The SCL Transcription Factor Supports Erythroid Cell Survival and Differentiation Downstream of the Erythropoietin Receptor.

Erythroid cell development critically depends on the SCL/Tal1 transcription factor and on erythropoietin signalling. In the present study, we have taken several approaches to show that the two genes operate within the same pathway to consolidate the erythroid lineage. Signaling through the erythropoietin receptor (EpoR) upregulates SCL protein levels in a clonal cell line (TF-1) in vitro, and in murine fetal liver cells in vivo, when Epor^−/− cells were compared to those of wild type littermates at E12.5. In addition, we provide functional evidence for a linear pathway from EpoR to SCL that regulates erythropoiesis. Interfering with SCL induction or SCL function prevents the anti-apoptotic effect of Epo in TF-1 cells and conversely, ectopic SCL expression is sufficient to substitute for Epo to transiently maintain cell survival. In vivo, SCL gain of function complements the cellular defects in Epor^−/− embryos to support cell survival and maturation during primitive and definitive erythropoiesis, as assessed by cellular and histological analyses of Epor^−/− SCL^tg embryos. Moreover, several erythroid specific genes that are decreased in Epor^−/− embryos are rescued by the SCL transgene including glycophorinA, bH1 and b^maj globin, providing molecular confirmation of the functional and genetic interaction between Epor and SCL. Conversely, erythropoiesis becomes deficient in compound Epor^+/−SCL^+/− heterozygote mice, indicating that the genetic interaction between EpoR and SCL is synthetic.
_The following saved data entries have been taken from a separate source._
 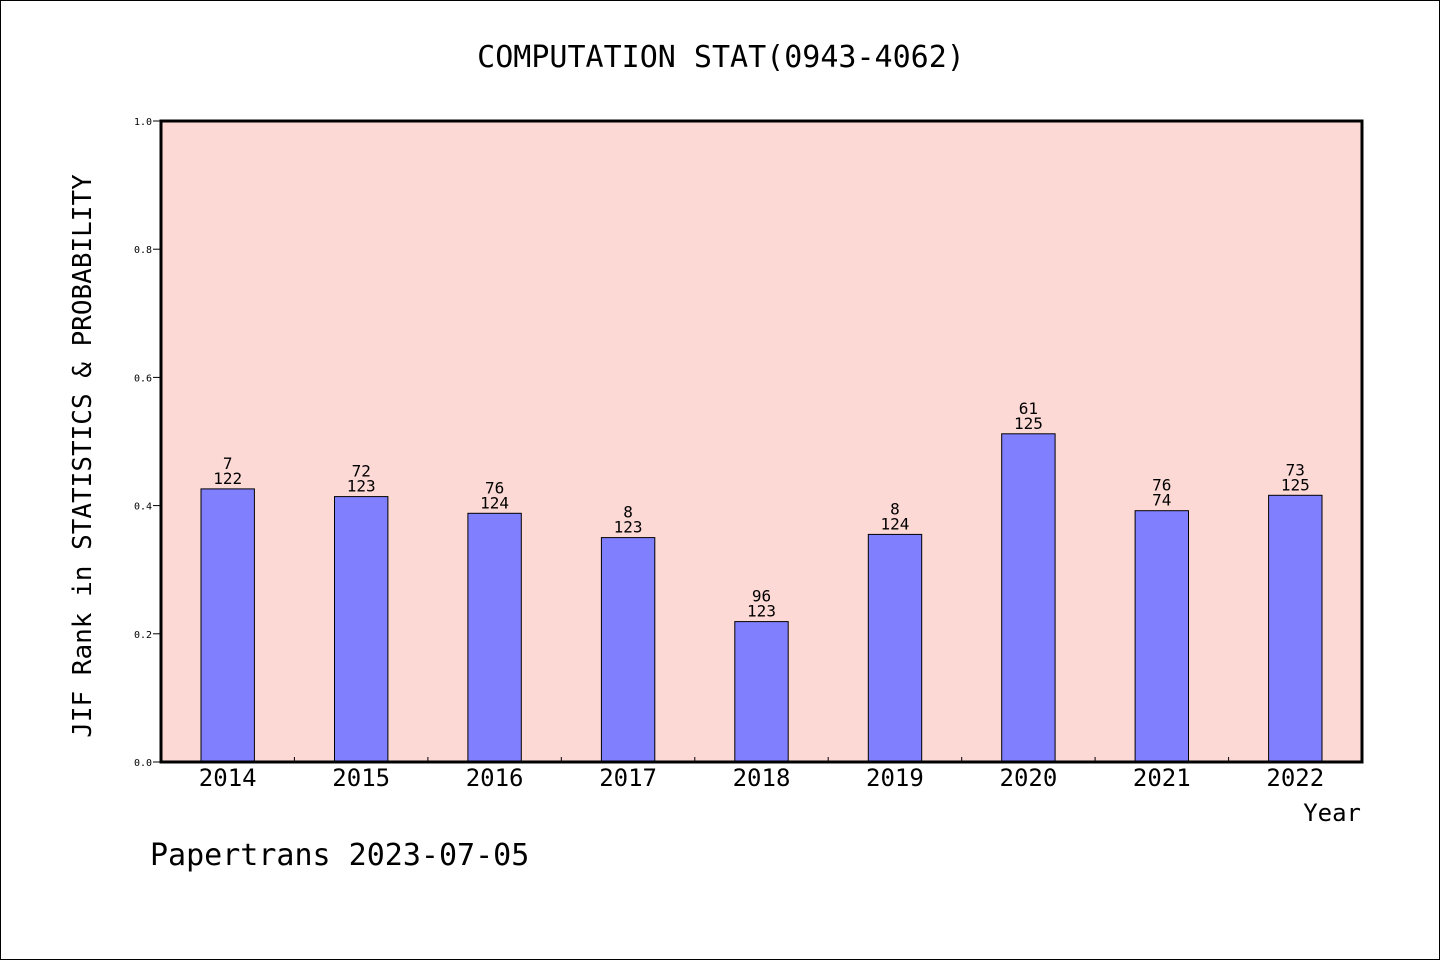 What do you see at coordinates (1296, 470) in the screenshot?
I see `bar-label-top-2022: 73` at bounding box center [1296, 470].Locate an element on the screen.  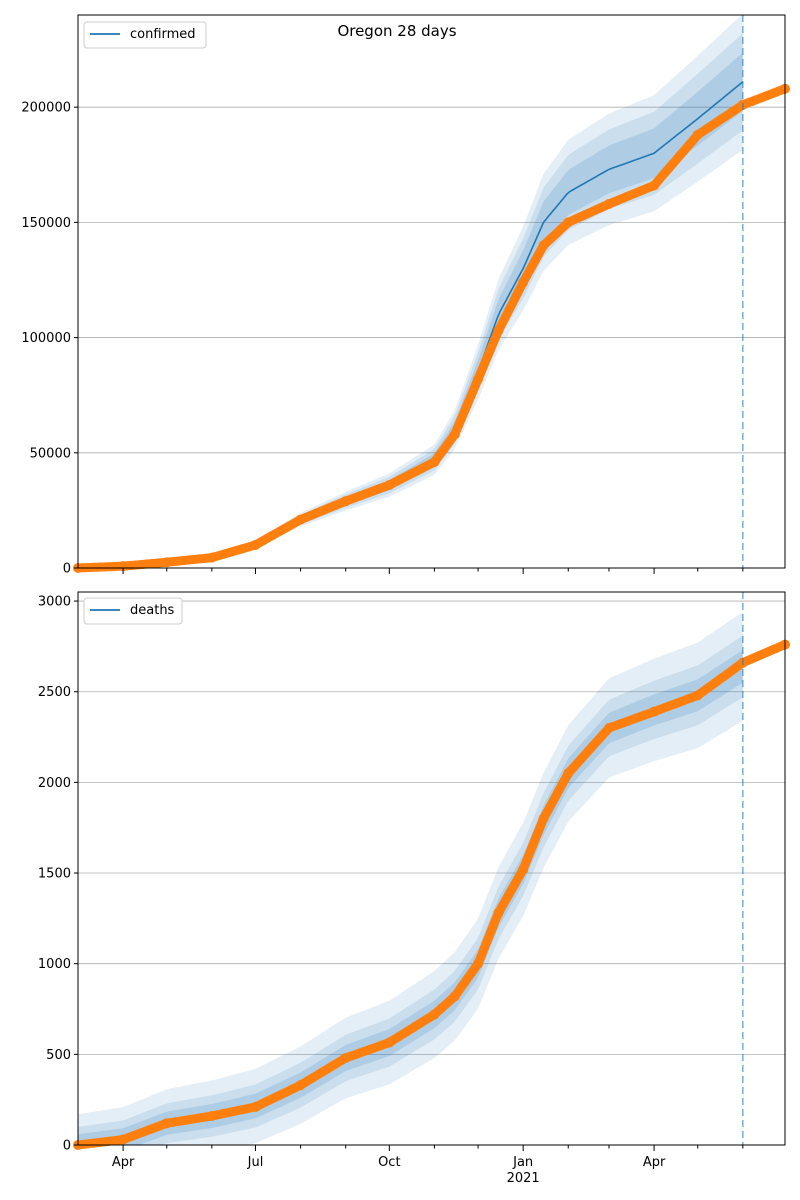
x-tick-label: Oct is located at coordinates (389, 1162).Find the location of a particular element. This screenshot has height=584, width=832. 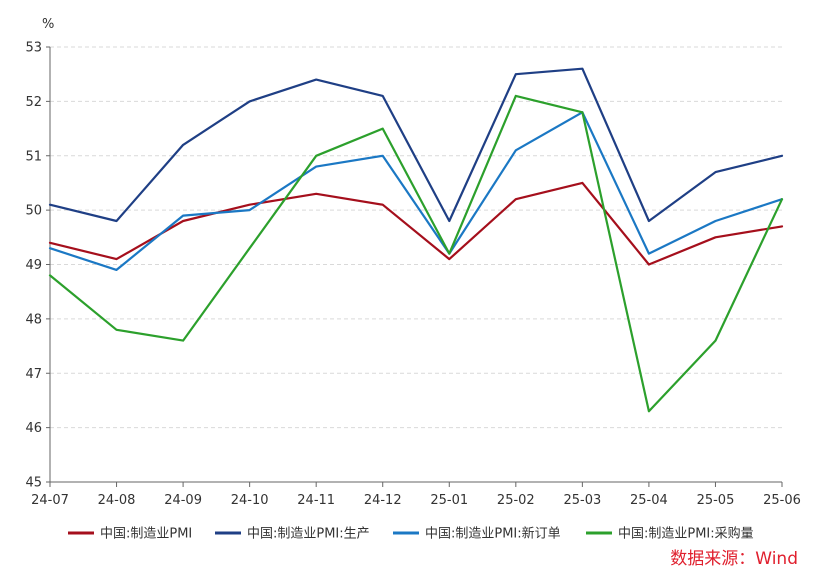

legend-label: 中国:制造业PMI:新订单 is located at coordinates (493, 534).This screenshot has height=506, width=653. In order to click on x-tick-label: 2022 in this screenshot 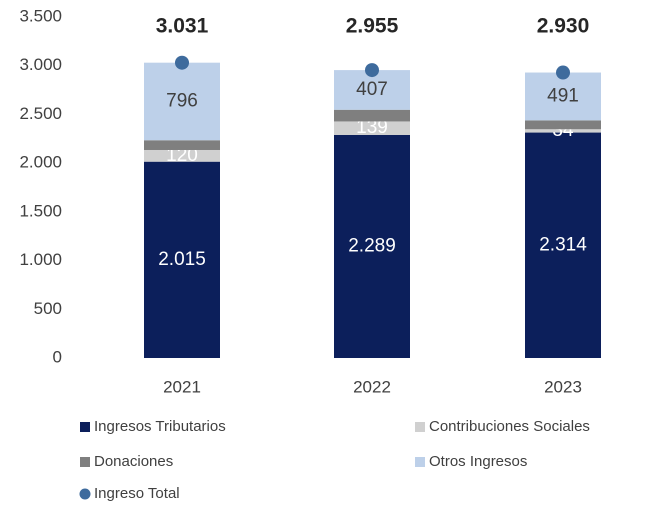, I will do `click(372, 386)`. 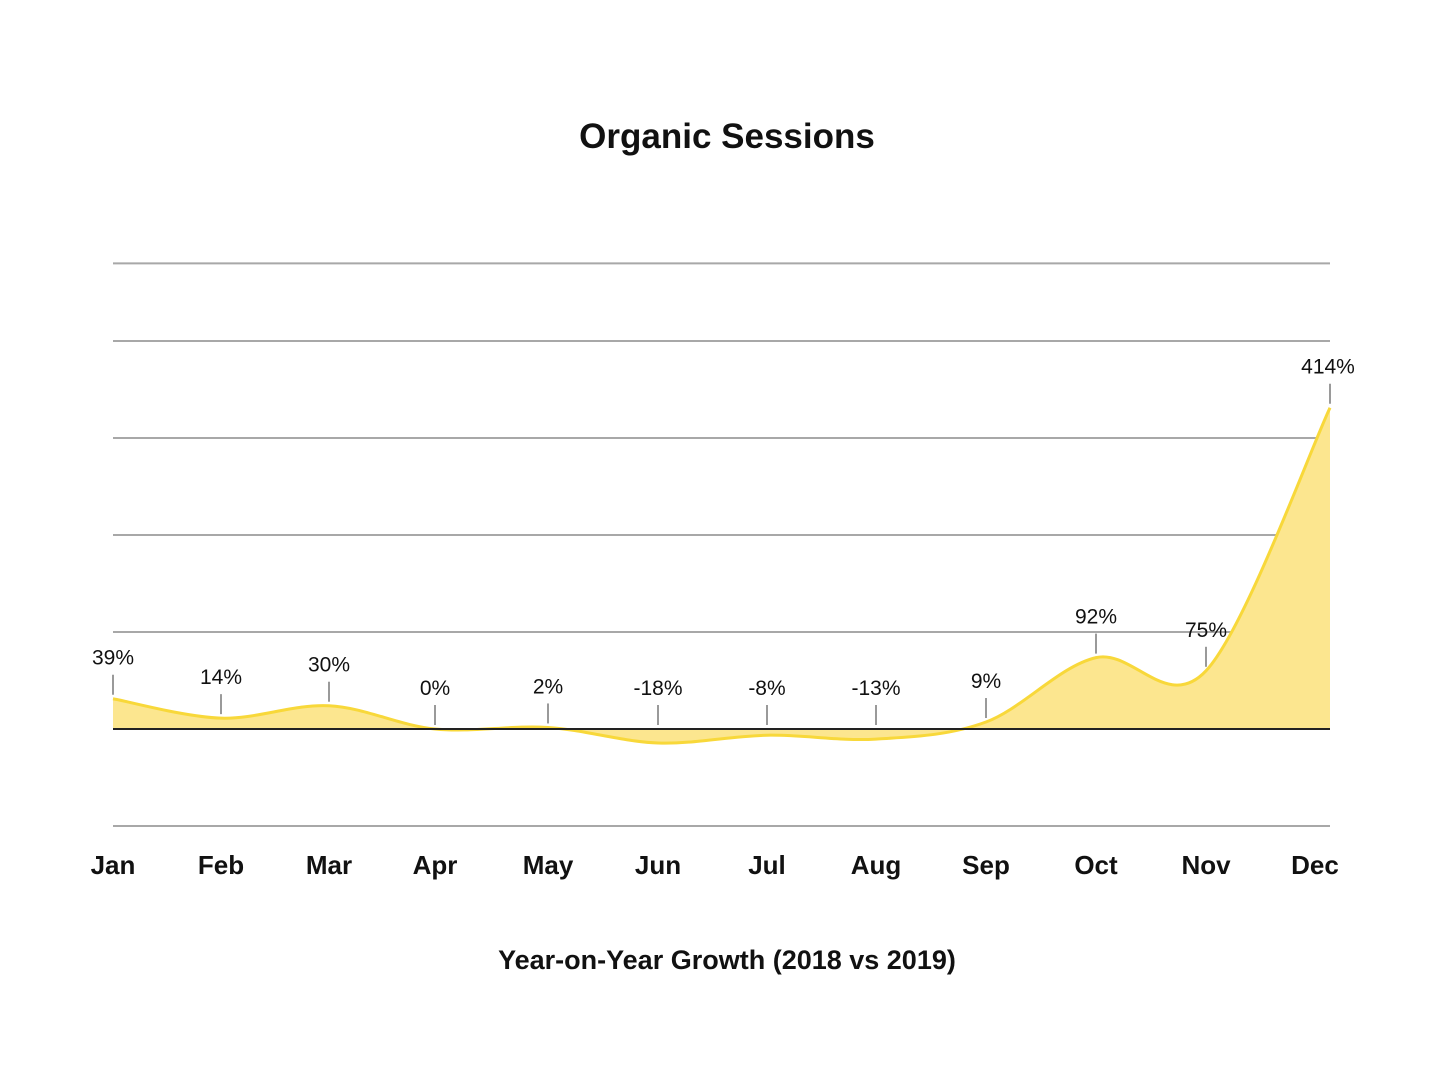 What do you see at coordinates (548, 865) in the screenshot?
I see `x-tick-label-may: May` at bounding box center [548, 865].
Finally, using EpoR mutants that harbour well defined signalling deficiencies, combined with gain and loss of function approaches for specific kinases, we identify MAPK as the major signal transduction pathway downstream of EpoR that upregulates SCL function, necessary for erythroid cell survival and differentiation. Taken together, our observations are consistent with the view that cytokines can influence cell fate by altering the dosage of lineage transcriptional regulators.